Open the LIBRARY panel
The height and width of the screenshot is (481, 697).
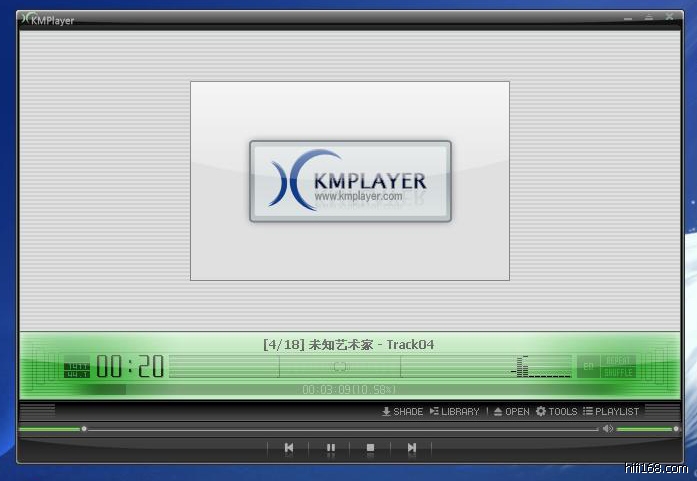(x=454, y=411)
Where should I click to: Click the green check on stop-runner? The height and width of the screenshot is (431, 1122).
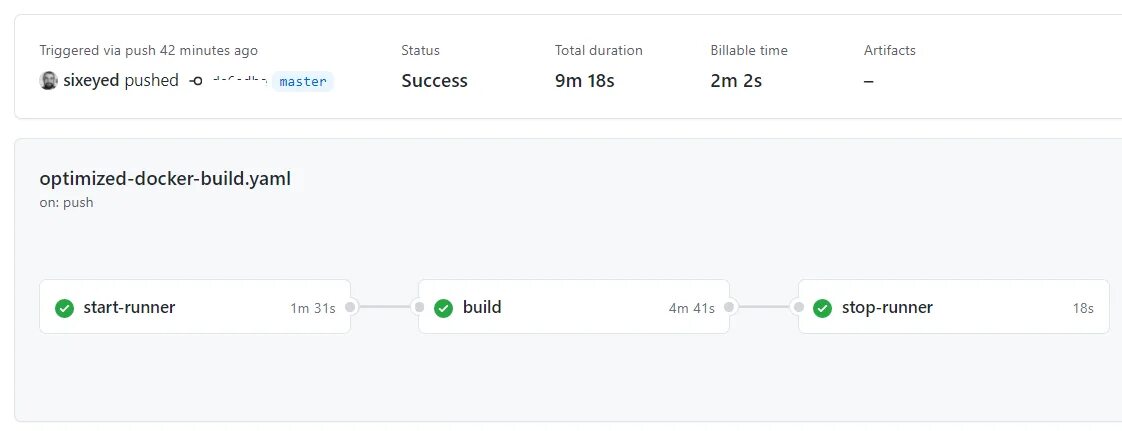tap(823, 308)
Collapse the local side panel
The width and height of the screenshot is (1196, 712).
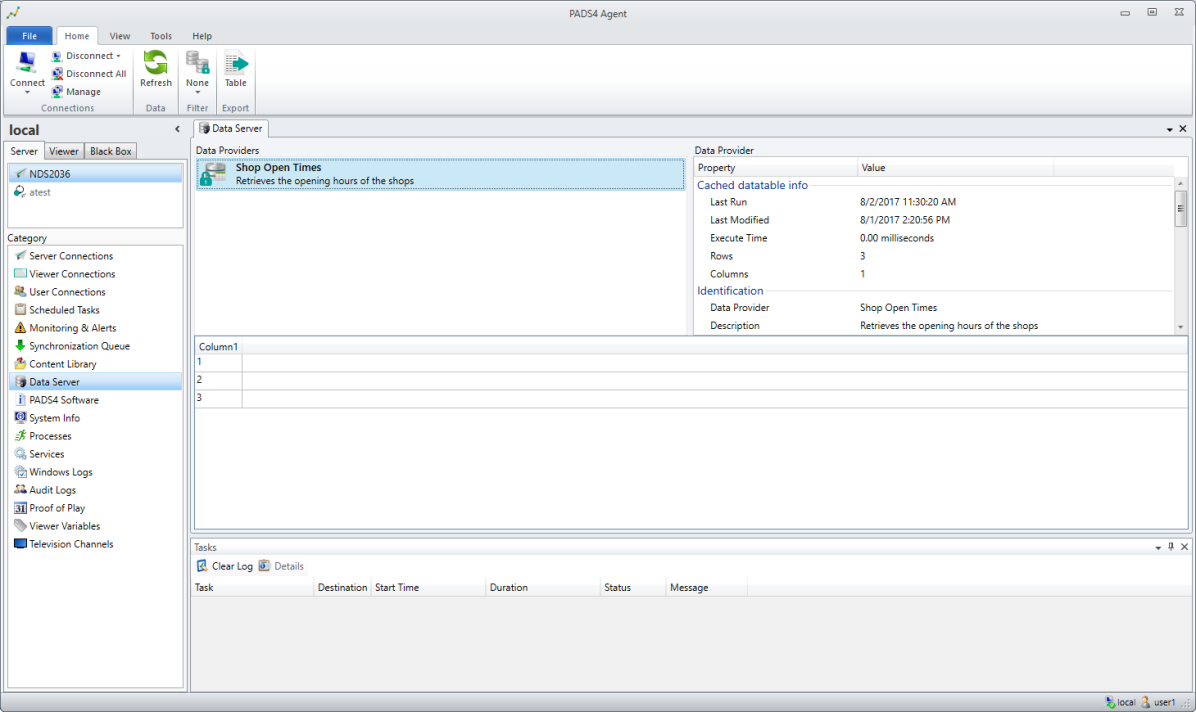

○ ○ ○ ○ ○ ○ ○

Work request »
Pictures are to be excluded; all other material must be transcribed exactly.

Result of this task »
Open the LIBRARY panel
The height and width of the screenshot is (481, 697).
(x=454, y=411)
Where should I click to: Click the green check on stop-runner? The height and width of the screenshot is (431, 1122).
tap(823, 308)
Collapse the local side panel
The width and height of the screenshot is (1196, 712).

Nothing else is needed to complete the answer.